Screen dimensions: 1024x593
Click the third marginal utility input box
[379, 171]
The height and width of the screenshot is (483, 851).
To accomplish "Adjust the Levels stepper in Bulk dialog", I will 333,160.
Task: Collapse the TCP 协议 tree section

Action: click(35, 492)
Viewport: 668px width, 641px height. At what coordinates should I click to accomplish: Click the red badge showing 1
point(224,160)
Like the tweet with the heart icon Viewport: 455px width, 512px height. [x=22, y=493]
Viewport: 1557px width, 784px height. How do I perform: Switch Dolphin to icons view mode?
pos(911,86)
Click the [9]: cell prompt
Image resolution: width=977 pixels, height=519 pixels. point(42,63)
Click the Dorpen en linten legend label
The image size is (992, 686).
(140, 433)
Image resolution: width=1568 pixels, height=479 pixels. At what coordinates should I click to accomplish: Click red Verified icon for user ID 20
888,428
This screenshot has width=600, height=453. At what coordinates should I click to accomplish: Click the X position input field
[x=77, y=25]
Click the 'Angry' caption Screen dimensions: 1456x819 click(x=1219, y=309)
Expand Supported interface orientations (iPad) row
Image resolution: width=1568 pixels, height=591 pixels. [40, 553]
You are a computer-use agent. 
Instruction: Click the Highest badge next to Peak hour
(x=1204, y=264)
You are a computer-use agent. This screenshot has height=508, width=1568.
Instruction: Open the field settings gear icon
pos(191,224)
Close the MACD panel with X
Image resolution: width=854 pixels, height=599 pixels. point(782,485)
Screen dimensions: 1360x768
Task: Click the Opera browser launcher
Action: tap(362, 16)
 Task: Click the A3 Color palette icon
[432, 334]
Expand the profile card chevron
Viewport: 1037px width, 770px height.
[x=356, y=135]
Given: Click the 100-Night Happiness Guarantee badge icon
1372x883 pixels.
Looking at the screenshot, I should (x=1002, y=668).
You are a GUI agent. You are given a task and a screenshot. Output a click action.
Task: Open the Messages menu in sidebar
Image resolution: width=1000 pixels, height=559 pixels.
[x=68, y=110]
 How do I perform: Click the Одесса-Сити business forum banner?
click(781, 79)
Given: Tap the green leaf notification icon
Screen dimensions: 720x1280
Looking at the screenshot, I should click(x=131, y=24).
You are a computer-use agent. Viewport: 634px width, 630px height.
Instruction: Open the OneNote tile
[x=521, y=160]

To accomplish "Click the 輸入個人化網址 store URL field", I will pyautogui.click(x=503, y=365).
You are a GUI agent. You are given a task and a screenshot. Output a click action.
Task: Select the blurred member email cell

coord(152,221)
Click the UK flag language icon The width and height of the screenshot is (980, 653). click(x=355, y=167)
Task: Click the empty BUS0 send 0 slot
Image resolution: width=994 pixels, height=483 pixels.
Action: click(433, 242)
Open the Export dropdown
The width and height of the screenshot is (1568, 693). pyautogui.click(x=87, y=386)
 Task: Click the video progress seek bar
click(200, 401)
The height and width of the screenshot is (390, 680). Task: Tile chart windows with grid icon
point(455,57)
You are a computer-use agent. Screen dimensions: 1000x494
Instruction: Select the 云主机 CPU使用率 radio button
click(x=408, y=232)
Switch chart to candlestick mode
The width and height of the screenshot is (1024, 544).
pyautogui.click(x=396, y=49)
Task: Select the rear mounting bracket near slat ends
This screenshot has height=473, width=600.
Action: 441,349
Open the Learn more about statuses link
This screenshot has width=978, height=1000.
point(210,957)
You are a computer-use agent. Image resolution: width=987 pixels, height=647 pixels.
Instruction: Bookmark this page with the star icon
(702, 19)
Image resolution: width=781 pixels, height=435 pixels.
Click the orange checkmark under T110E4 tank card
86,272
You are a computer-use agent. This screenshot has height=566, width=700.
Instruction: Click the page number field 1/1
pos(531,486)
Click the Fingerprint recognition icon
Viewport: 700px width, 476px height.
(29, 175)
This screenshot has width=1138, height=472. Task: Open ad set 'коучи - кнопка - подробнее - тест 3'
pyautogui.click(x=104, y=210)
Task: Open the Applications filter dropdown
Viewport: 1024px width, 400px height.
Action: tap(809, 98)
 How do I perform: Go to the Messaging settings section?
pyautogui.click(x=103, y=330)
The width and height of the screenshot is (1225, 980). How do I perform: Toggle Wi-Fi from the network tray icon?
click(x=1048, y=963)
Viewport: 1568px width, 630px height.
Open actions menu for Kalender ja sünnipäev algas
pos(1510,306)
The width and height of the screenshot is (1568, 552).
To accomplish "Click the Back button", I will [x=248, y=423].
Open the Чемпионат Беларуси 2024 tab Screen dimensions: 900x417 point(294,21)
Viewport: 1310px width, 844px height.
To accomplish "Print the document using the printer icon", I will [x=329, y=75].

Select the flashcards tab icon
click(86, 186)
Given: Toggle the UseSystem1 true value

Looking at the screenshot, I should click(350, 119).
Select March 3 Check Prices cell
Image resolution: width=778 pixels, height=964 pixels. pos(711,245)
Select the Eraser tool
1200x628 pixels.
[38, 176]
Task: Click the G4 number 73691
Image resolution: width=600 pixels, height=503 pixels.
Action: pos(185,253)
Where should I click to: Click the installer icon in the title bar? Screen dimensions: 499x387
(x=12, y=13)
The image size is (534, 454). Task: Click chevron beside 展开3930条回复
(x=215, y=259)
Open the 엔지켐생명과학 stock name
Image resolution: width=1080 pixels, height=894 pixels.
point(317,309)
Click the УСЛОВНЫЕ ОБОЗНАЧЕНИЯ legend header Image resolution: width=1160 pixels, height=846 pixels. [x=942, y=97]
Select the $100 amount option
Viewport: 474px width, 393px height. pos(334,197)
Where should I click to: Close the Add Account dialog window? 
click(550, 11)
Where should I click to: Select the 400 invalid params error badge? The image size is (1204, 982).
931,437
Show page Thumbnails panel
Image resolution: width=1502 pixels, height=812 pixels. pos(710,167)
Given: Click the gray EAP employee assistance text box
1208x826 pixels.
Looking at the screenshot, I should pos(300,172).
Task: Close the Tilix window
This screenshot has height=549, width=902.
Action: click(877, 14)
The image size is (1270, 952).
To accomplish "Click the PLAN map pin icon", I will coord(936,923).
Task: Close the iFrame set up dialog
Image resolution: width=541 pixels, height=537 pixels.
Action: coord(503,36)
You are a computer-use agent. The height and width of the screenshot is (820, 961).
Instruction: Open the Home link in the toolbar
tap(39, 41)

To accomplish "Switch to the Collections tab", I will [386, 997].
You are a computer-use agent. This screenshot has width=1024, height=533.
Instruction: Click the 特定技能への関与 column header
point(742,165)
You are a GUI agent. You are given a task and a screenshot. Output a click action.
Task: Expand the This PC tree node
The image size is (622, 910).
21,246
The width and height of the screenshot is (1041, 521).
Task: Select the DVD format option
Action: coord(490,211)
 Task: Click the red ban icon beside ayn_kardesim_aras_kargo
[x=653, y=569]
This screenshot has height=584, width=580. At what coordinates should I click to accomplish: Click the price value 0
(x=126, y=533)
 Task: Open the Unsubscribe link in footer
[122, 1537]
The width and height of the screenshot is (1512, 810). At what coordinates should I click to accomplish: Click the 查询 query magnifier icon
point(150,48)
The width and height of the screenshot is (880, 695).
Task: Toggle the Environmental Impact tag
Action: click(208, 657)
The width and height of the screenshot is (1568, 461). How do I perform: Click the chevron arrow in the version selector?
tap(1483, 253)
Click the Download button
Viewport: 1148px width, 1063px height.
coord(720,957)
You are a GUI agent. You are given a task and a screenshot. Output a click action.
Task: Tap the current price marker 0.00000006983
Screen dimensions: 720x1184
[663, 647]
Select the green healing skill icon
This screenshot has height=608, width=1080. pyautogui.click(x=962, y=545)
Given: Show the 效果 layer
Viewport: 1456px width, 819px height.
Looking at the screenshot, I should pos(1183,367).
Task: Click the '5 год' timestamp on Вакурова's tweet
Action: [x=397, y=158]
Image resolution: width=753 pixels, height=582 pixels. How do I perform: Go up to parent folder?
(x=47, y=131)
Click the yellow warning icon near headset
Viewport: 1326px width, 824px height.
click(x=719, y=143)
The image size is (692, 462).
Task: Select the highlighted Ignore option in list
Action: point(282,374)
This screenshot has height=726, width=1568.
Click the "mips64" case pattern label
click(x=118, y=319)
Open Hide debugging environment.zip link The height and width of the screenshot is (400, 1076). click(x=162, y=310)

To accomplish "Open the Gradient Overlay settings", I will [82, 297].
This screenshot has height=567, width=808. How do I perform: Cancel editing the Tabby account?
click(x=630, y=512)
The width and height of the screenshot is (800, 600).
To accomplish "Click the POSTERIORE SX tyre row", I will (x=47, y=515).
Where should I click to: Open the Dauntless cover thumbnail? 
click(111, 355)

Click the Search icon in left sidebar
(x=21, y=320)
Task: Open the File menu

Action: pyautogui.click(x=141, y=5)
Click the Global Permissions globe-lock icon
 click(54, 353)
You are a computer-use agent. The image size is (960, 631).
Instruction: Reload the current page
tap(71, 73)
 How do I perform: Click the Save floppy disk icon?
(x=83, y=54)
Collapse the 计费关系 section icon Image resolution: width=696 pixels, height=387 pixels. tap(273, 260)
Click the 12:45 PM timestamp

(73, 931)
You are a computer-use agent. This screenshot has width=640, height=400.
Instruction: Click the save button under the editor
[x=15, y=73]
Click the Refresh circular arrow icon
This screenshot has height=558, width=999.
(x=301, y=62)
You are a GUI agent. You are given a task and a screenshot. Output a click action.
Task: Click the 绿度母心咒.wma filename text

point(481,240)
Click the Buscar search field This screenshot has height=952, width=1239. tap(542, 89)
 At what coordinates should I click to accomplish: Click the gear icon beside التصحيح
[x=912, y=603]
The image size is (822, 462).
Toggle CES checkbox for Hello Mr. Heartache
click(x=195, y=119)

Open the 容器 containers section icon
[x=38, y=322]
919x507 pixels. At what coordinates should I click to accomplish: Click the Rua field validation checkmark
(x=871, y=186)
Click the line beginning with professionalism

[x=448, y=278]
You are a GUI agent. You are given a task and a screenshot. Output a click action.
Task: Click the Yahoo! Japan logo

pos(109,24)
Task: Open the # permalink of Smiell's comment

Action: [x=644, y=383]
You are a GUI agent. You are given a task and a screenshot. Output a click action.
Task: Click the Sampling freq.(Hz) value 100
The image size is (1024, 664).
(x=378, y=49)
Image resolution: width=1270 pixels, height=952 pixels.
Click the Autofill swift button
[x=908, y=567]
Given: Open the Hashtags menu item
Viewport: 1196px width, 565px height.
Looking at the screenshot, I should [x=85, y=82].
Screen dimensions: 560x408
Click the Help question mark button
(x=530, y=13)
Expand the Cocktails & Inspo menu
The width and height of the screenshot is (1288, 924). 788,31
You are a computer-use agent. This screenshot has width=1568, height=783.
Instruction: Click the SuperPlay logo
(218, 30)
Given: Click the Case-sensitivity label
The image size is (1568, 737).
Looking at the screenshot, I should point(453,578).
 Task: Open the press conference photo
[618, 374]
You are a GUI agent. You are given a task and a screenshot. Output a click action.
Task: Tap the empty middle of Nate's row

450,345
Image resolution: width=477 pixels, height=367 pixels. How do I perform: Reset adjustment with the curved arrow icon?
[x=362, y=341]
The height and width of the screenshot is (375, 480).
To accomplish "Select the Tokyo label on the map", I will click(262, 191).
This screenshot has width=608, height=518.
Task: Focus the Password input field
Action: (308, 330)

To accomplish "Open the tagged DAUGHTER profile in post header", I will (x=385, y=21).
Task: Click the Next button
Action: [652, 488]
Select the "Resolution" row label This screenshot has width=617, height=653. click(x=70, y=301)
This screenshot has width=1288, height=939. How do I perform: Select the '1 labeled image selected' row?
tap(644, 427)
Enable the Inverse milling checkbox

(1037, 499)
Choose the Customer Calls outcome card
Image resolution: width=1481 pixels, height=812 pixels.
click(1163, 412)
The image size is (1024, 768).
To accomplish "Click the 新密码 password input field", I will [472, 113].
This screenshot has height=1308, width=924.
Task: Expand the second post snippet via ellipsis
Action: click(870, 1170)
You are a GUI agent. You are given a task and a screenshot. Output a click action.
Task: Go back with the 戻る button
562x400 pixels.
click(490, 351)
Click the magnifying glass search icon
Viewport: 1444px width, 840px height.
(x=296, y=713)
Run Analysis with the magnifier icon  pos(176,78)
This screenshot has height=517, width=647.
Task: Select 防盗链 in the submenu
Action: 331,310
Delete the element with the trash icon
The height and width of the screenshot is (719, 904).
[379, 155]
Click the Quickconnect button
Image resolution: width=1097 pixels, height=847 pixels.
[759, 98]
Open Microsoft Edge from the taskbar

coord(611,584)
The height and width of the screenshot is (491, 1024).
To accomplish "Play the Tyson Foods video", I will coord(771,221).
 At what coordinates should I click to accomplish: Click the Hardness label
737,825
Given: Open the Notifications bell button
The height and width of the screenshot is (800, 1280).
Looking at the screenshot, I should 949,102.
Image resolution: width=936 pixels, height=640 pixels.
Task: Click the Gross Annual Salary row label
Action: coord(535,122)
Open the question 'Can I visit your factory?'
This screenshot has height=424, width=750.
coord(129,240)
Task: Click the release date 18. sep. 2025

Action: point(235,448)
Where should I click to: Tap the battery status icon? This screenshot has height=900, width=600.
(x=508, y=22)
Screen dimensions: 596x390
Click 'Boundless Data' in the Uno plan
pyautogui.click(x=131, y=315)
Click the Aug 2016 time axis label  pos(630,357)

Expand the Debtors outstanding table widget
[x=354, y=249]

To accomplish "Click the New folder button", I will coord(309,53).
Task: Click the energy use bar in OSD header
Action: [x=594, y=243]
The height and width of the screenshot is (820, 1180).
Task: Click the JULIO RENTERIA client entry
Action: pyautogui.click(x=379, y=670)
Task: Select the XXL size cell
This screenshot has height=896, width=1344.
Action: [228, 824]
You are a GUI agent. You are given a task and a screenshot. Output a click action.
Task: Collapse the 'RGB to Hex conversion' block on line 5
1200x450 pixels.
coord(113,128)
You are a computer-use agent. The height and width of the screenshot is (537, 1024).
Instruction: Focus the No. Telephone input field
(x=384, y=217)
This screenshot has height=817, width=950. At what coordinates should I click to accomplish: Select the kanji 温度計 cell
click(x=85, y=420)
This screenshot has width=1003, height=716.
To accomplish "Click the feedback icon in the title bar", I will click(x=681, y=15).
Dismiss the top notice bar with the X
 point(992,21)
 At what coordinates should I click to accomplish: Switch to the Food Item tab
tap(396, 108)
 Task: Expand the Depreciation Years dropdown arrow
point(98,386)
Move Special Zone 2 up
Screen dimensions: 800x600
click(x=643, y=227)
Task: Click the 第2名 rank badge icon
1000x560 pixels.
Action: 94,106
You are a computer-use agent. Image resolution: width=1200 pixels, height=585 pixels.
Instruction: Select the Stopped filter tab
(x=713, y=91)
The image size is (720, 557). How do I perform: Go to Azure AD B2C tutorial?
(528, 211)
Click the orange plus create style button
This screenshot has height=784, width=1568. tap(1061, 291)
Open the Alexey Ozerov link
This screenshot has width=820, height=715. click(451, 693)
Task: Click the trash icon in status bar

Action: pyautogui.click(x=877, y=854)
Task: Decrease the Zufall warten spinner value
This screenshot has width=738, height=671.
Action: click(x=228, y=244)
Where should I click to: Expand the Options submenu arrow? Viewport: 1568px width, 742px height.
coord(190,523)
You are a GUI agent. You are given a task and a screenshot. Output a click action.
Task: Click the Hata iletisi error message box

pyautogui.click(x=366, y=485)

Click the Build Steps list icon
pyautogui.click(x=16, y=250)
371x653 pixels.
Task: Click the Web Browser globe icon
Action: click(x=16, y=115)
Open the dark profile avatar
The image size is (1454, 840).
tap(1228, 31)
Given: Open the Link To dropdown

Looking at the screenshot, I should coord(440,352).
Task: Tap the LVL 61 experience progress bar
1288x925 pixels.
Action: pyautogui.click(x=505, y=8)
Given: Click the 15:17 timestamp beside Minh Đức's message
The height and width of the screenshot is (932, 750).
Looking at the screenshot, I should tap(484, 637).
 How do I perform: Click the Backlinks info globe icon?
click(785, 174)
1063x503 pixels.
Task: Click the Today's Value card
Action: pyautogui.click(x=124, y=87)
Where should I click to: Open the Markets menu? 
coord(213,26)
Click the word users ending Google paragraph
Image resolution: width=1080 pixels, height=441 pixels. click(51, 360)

**Description of the task:** Count up the lines in the entries that hold "legend", and respond with that count and no other text.

**Answer to this exercise:** 2